Another Top 10 selection, “Heartlight“, was inspired by the blockbuster 1982 movie E.T. the Extra-Terrestrial. Though the film’s title character is never mentioned in the lyrics, Universal Pictures, which had released E.T. the Extra-Terrestrial and was the parent company of the Uni Records label (by then called MCA Records), for which Diamond had recorded for years, briefly threatened legal action against both Diamond and Columbia Records.

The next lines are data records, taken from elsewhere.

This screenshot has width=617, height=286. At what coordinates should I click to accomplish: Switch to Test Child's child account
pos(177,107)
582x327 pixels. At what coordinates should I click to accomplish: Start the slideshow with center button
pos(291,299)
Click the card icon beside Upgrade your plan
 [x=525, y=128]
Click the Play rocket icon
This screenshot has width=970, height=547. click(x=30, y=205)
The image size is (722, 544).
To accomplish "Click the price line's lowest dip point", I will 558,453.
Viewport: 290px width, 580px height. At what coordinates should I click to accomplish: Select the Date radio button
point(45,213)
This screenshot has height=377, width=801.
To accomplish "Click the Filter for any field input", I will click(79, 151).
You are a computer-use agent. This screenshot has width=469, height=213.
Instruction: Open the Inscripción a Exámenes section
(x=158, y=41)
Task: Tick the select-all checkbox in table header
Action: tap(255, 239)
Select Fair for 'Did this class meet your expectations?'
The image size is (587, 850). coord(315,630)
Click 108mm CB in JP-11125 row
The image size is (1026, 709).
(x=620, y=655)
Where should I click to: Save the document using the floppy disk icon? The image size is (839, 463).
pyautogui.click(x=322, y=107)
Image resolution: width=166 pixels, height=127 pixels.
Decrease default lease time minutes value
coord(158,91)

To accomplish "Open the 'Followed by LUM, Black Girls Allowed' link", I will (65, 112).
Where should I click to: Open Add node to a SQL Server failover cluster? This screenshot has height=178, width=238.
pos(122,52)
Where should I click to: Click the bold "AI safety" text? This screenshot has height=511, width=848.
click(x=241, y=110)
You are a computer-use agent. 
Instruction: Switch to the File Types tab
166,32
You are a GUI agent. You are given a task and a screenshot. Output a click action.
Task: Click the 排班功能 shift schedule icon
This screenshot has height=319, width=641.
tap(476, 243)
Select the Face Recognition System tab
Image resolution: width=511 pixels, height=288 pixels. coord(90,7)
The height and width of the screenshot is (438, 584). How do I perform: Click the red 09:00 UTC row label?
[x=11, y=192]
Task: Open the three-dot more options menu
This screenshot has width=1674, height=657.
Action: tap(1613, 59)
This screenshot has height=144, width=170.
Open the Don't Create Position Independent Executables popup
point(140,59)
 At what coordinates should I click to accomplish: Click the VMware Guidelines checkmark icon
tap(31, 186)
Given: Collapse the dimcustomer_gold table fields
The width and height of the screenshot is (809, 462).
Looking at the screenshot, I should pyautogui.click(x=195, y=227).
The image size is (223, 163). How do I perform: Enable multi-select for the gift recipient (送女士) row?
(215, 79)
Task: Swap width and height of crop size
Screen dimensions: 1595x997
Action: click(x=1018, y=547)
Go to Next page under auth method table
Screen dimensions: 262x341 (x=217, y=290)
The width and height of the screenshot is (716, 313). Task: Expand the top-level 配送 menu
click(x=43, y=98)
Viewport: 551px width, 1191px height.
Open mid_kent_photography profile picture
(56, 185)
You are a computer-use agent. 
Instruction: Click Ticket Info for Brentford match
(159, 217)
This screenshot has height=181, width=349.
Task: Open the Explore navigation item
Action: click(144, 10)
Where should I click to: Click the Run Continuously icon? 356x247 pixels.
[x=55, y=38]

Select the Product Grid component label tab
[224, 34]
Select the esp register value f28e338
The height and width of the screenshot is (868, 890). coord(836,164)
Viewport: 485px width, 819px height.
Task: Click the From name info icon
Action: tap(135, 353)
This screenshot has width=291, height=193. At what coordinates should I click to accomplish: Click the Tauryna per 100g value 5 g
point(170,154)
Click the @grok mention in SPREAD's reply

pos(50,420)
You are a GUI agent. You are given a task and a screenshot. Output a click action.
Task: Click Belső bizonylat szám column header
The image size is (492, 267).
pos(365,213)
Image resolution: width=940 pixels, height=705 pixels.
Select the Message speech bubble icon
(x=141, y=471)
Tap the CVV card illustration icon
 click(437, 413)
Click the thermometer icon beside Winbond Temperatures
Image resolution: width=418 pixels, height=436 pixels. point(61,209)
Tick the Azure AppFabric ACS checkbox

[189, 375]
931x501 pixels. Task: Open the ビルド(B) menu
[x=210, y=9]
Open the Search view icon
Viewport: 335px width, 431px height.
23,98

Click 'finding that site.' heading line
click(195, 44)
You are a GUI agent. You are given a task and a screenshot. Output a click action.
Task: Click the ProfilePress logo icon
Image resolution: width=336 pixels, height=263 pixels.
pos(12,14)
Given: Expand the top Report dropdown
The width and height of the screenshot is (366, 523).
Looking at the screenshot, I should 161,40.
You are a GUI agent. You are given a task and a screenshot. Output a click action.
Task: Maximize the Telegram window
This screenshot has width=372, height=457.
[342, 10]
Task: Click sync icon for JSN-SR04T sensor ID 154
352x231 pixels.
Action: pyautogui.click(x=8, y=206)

Diamond’s record sales slumped somewhat in the 1980s and 1990s, his last single to make the Billboard Pop Singles chart coming in 1986, but his concert tours continued to be big draws. Billboard magazine ranked Diamond as the most profitable solo performer of 1986. He released his 17th studio album in 1986, Headed for the Future, which reached number 20 on the Billboard 200. Three weeks later he starred in Hello Again, his first television special in nine years, performing comedy sketches and a duo medley with Carol Burnett.

In January 1987, Diamond sang the national anthem at the Super Bowl. His “America” became the theme song for the Michael Dukakis 1988 presidential campaign. That same year, British band UB40‘s reggae interpretation of Diamond’s ballad “Red Red Wine” topped the Billboard Pop Singles chart and, like the Monkees’ version of “I’m a Believer”, became better known than Diamond’s original version.

1990s

During the 1990s, Diamond produced six studio albums. He covered many classic songs from the movies and from famous Brill Building-era songwriters. He also released two Christmas albums, the first of which peaked at No. 8 on Billboard’s Album chart. Diamond also recorded two albums of mostly new material during this period. In 1992, he performed for President George H. W. Bush‘s final Christmas in Washington NBC special. In 1993, Diamond opened the Mark of the Quad Cities (now the iWireless Center) with two shows on May 27 and 28 to a crowd of 27,000-plus.

The 1990s saw a resurgence in Diamond’s popularity. “Sweet Caroline” became a popular sing-along at sporting events. It was used at Boston College football and basketball games. College sporting events in other states also played it, and it was even played at sports events in other countries, such as a Hong Kong Sevens rugby tournament or a soccer match in Northern Ireland. It is played at every home game of the Sydney Swans of the Australian Football League. It became the theme song of Red Sox Nation, the fans of the Boston Red Sox.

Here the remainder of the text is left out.